You’ve probably read about how Evernote was hacked over the weekend by now. According to the popular productivity service, no user data was accessed, though it admitted that the hackers succeeded in gaining access to, and copying out the email addresses and hashed passwords of its users. As a result, the company has initiated a password reset for its 50 million users.
So what are some lessons that small and mid-sized businesses can glean from this unfortunate incident?
The first lesson that SMBs can learn from the Evernote hack is the importance of not storing passwords in plaintext. Clearly, hackers do place a priority on seizing the password file or database once they gain unauthorized access to a server. As such, it is imperative that programmers take steps to protect passwords by salting and hashing them prior to storing them to disk.
For those not familiar with the term, hashing refers to the use of a cryptographic function that takes an arbitrary block of data and returns a fixed-sized string. The algorithm behind a good hash function is essentially a one-way function that is impractical to reverse by computational means. This makes it possible to store passwords with greatly reduced risks since only the hashes are stored.
On the other hand, salting involves an additional step of concatenating a random non-secret value (salt) in order to defeat rainbow tables. Rainbow tables are essentially huge tables of pre-computed hashes used to find a match to recover the original plaintext password. The use of a salt renders using a rainbow table infeasible.
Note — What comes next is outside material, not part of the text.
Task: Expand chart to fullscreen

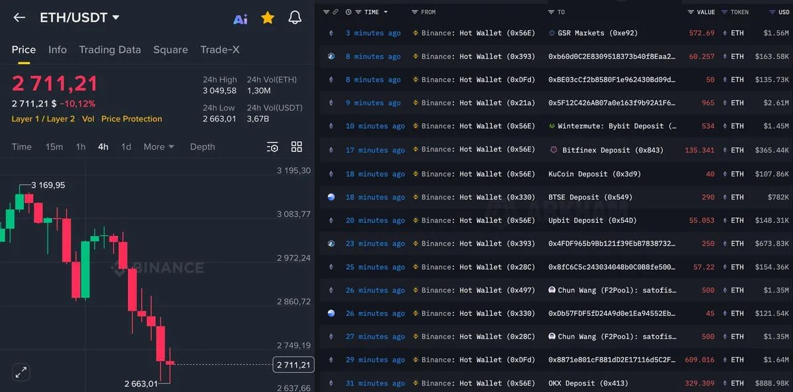Action: 21,372
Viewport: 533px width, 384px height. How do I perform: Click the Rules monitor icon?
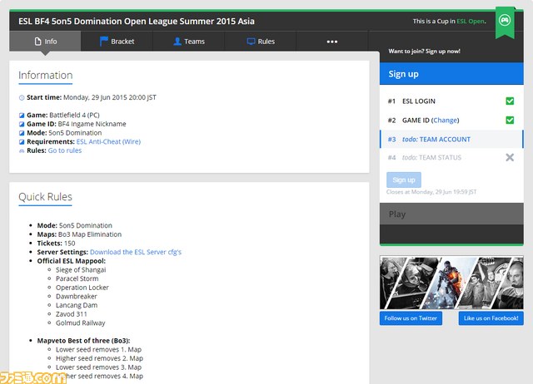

One common misconception on this front is how this seemingly complex procedure needn’t be of concern to smaller businesses. This is an erroneous assumption though, since all software that requires the use of a password will need to store the login credentials somewhere. As such, it is in the interest of SMBs to ensure that they use proper salting and hashing techniques where applicable.
Finally, the Evernote hack is a somber reminder that users should use a different password for each online service. Think about it: What if the hackers had successfully made off with the Evernote password file without anyone being the wiser? Indeed, it is entirely plausible that hackers may have succeeded in breaking into other popular Web services.